═════ WORKING DATA ═════

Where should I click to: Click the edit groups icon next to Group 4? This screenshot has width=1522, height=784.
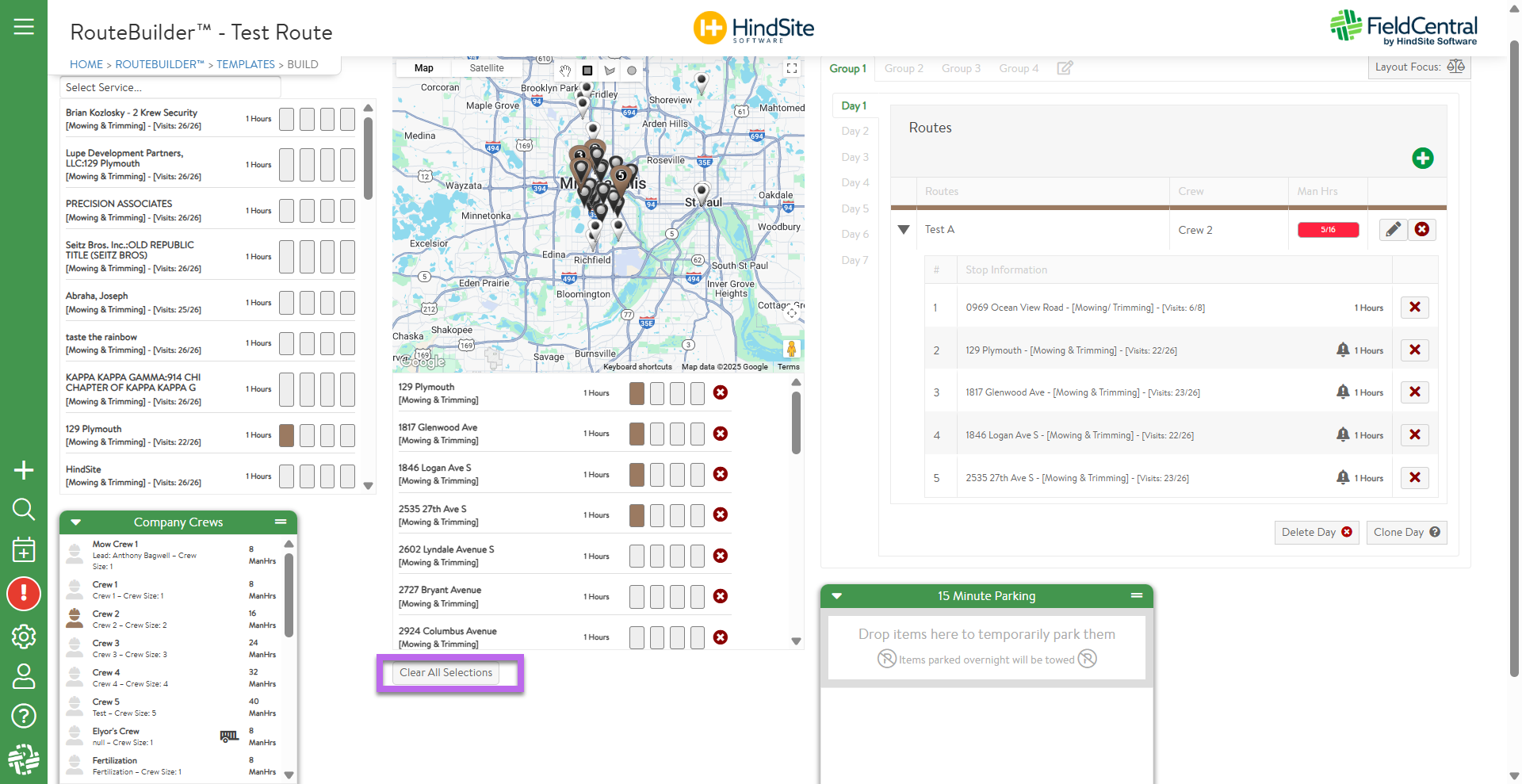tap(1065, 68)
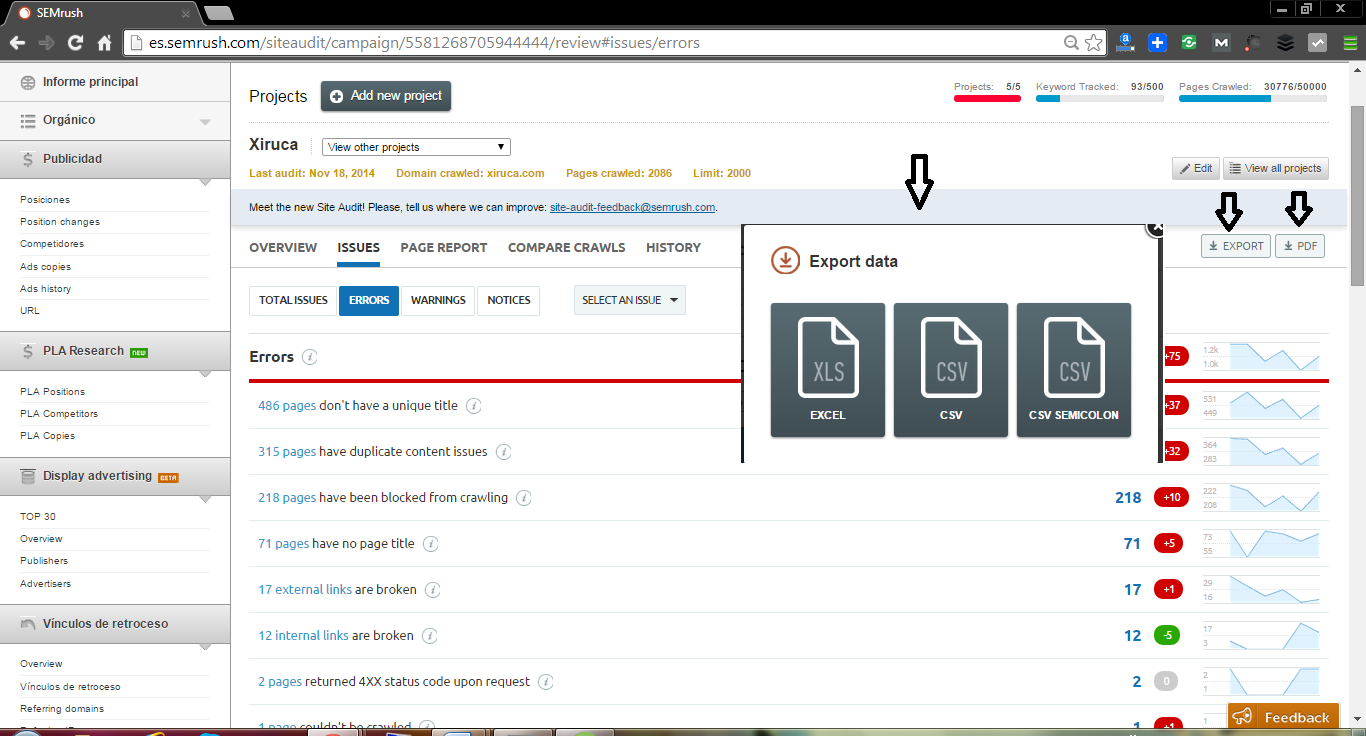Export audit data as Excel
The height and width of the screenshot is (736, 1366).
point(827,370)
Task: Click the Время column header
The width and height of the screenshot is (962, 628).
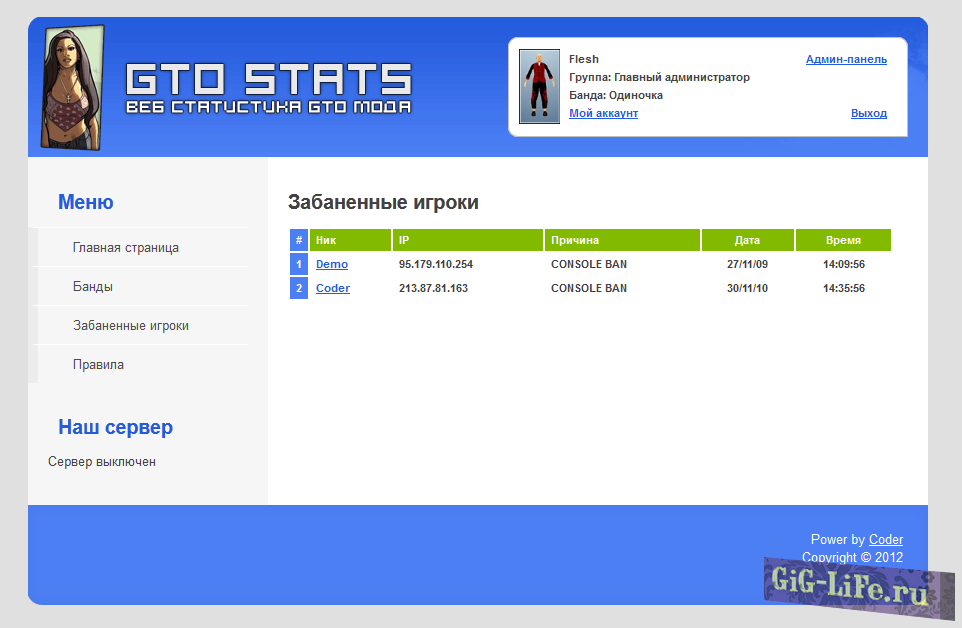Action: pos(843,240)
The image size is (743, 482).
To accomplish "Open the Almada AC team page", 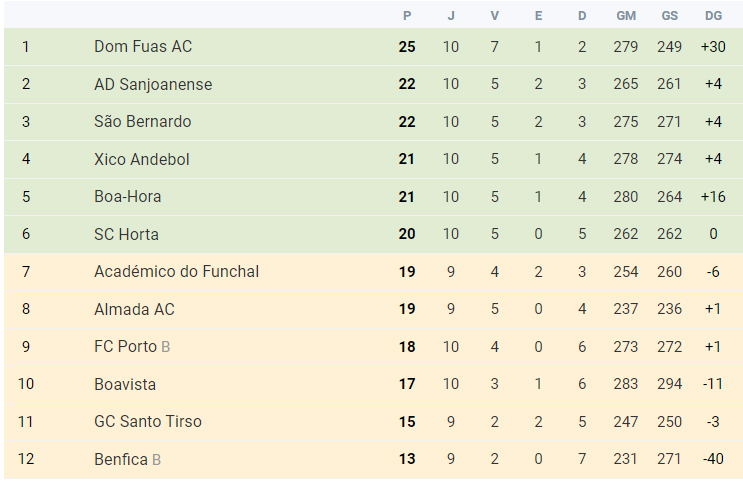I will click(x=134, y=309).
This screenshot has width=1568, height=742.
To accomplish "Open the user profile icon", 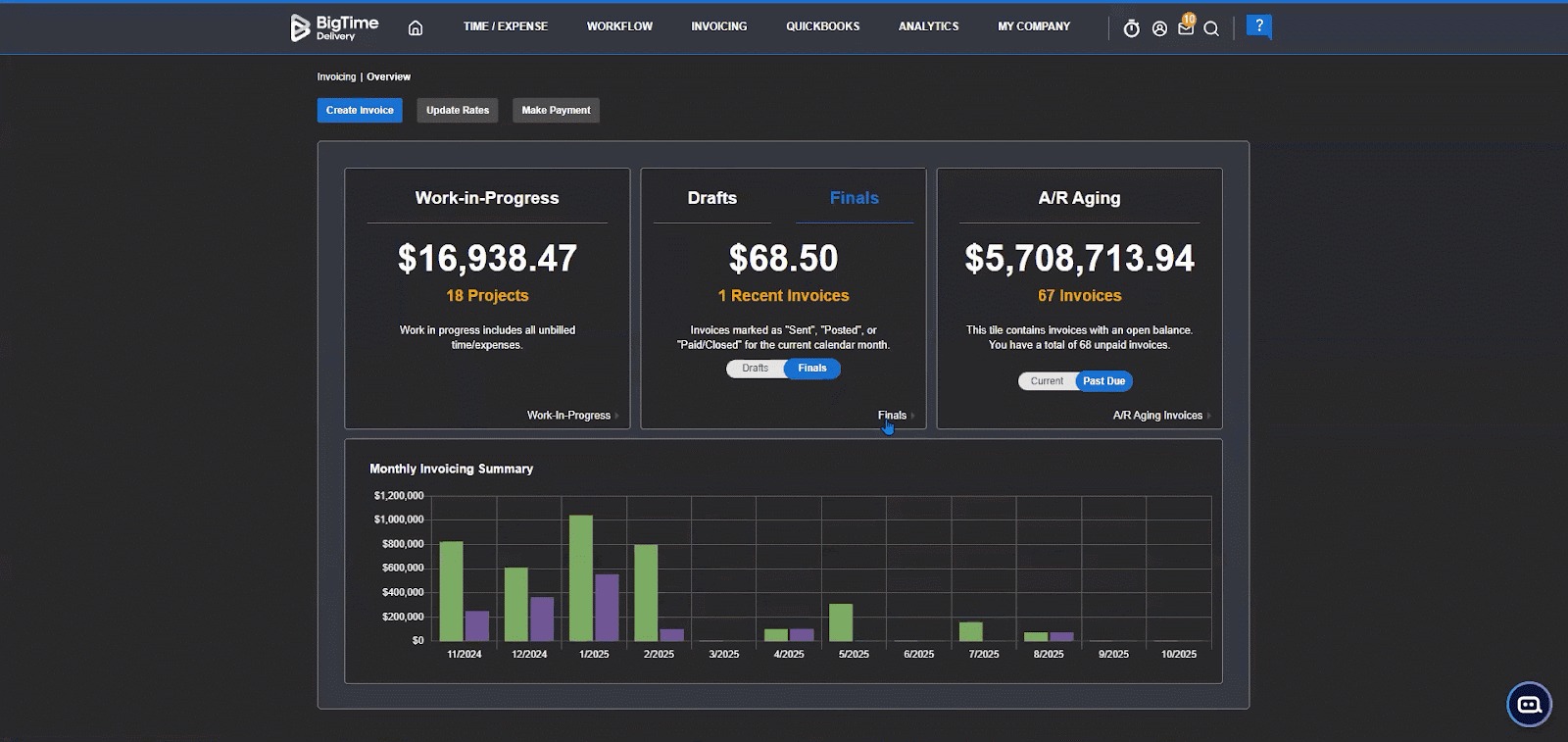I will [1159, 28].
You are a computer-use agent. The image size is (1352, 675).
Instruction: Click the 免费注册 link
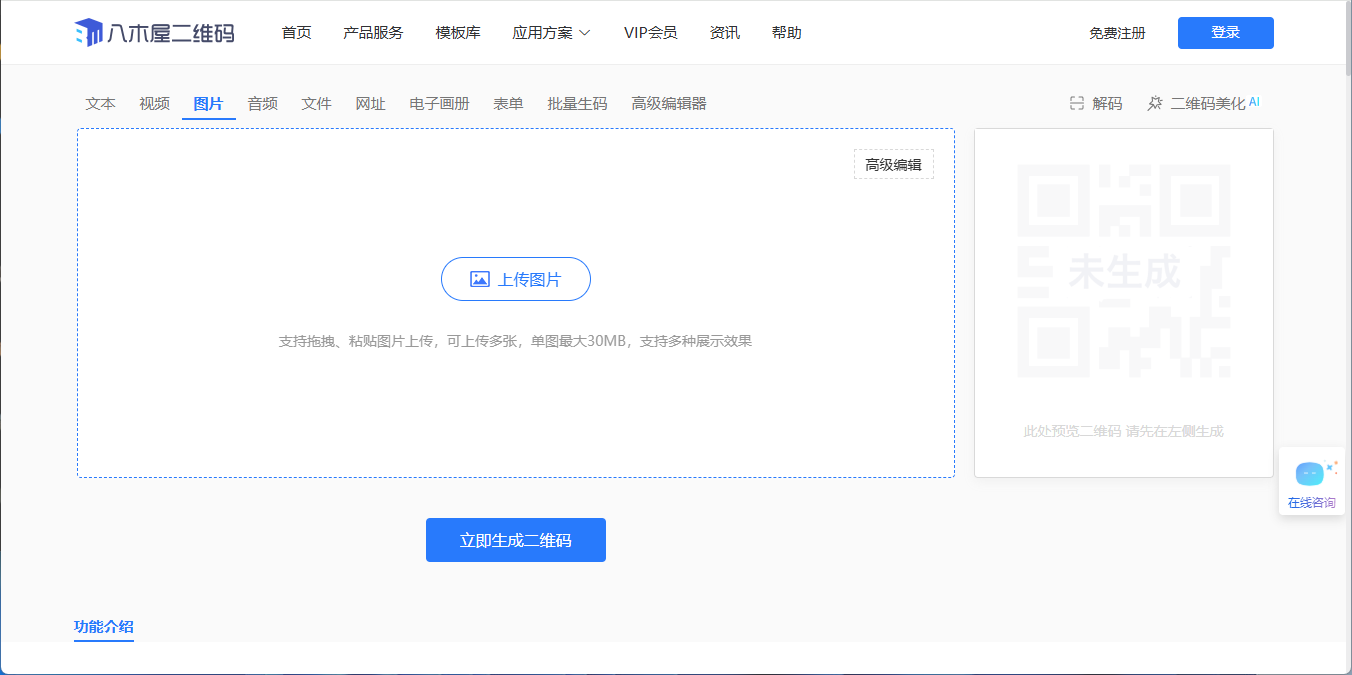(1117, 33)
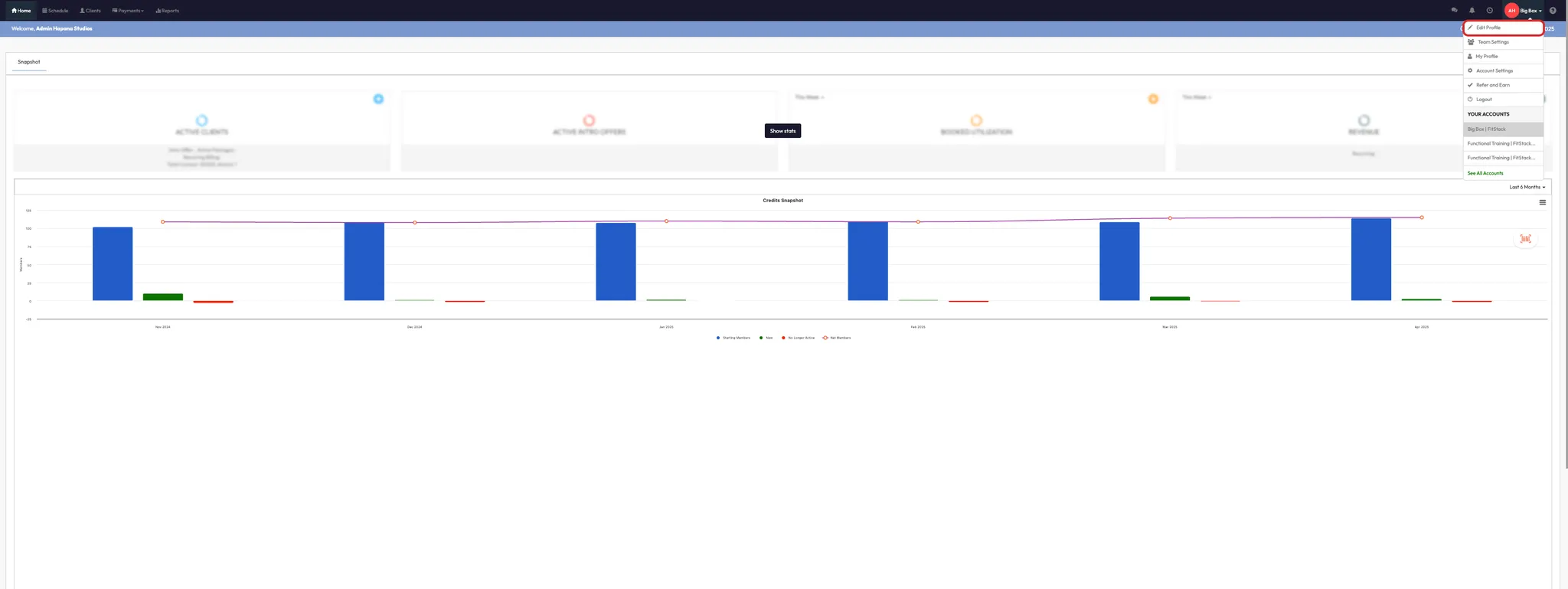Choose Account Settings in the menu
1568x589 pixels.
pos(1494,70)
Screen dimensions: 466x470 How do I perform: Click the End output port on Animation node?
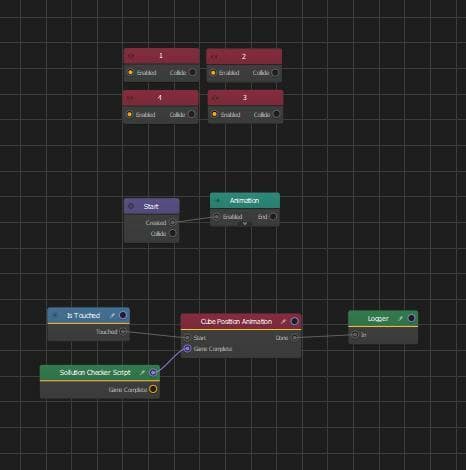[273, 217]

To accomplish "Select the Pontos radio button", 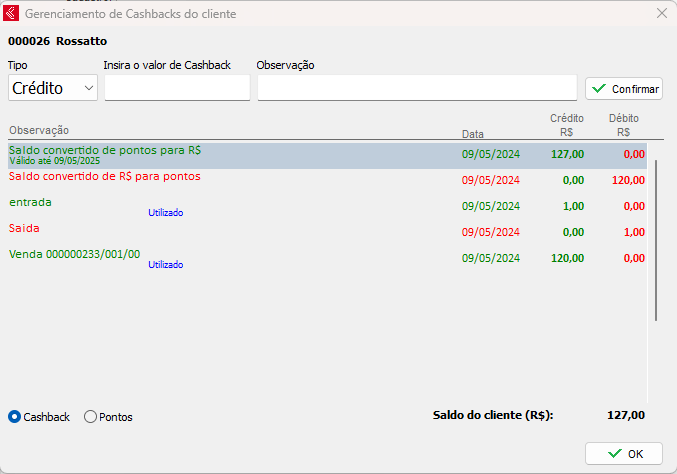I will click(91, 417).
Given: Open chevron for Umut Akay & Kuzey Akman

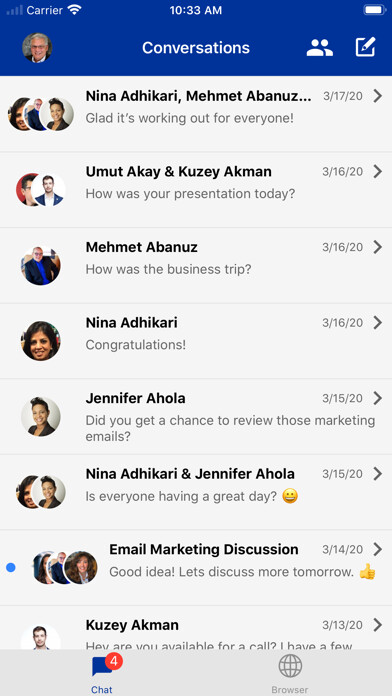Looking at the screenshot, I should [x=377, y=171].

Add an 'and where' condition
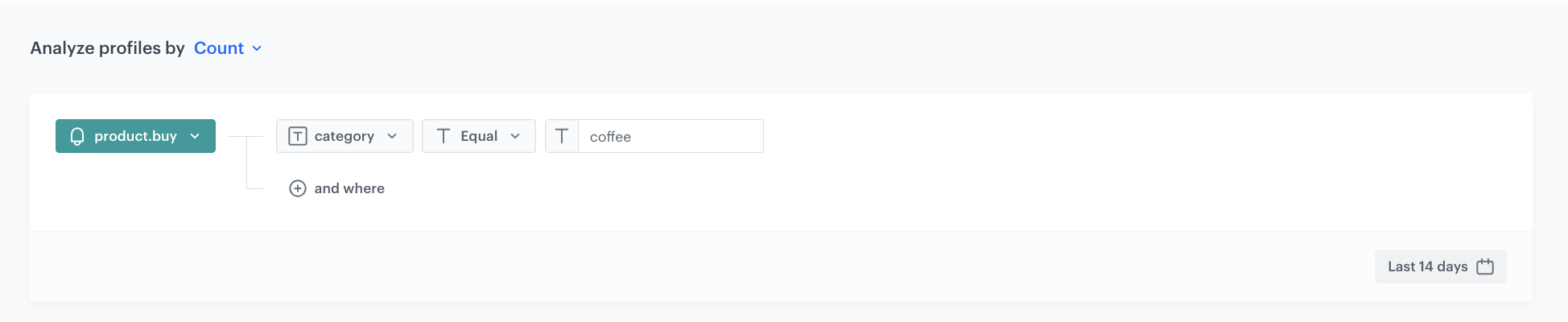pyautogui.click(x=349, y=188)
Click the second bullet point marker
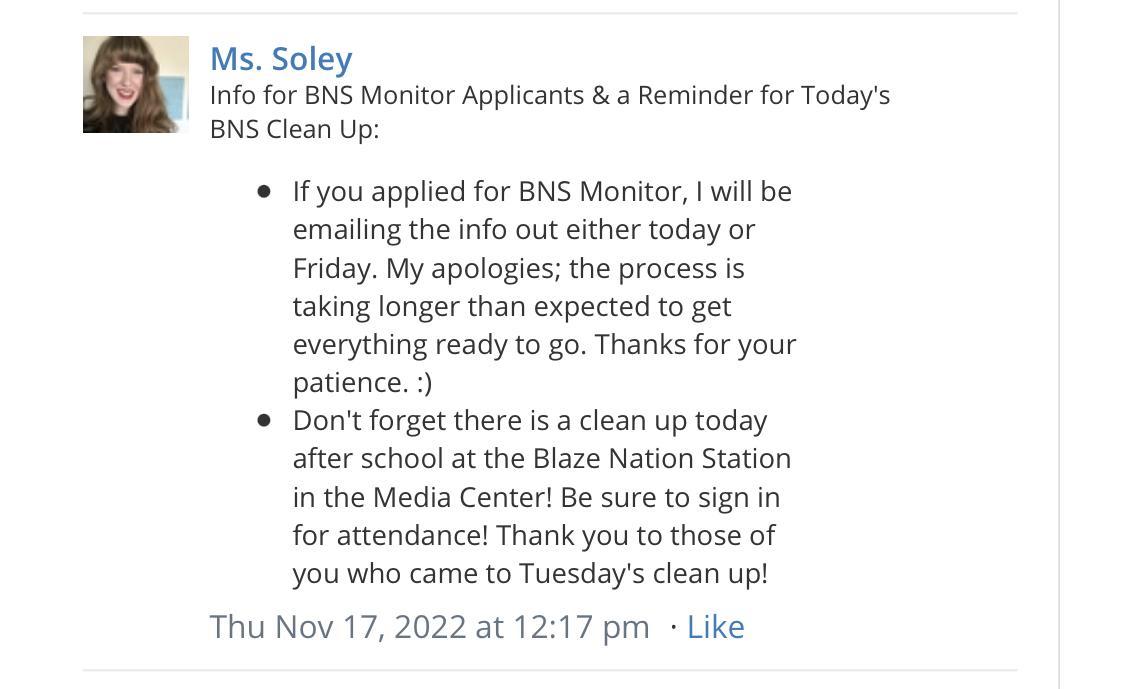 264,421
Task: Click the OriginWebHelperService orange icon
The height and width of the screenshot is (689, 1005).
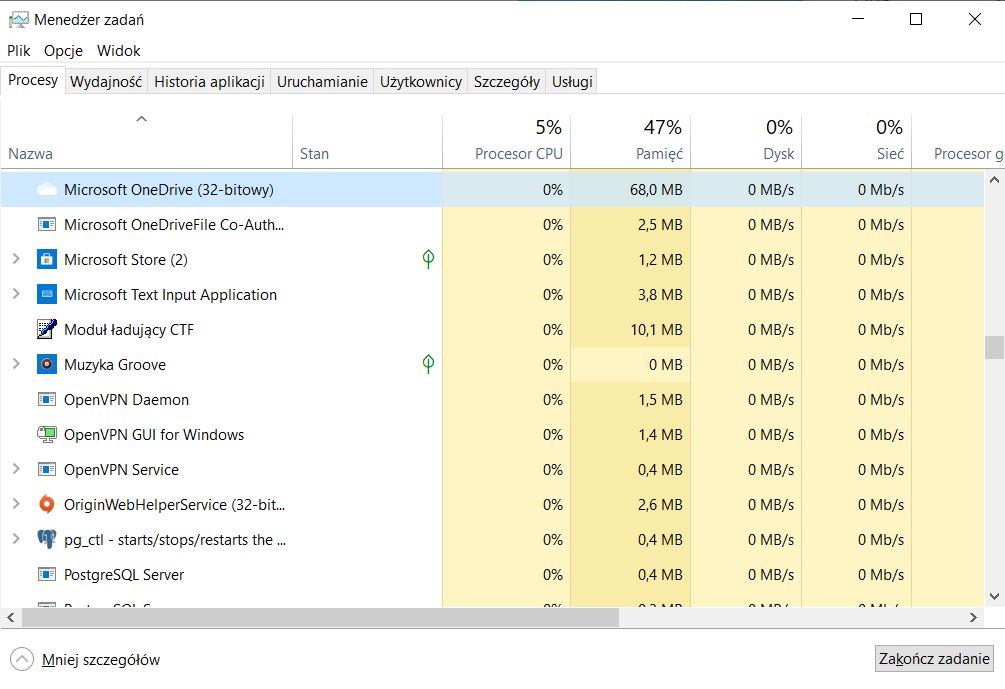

═════

GOAL — Reproduce the items verbatim, from the line containing "Given: Open chevron" through the end of the items, both ends included. Leave the pictures out.

RESPONSE —
Given: Open chevron for Umut Akay & Kuzey Akman

Looking at the screenshot, I should [x=377, y=171].

Add an 'and where' condition
pyautogui.click(x=349, y=188)
Click the second bullet point marker
 264,421
Task: Click the OriginWebHelperService orange icon
The height and width of the screenshot is (689, 1005).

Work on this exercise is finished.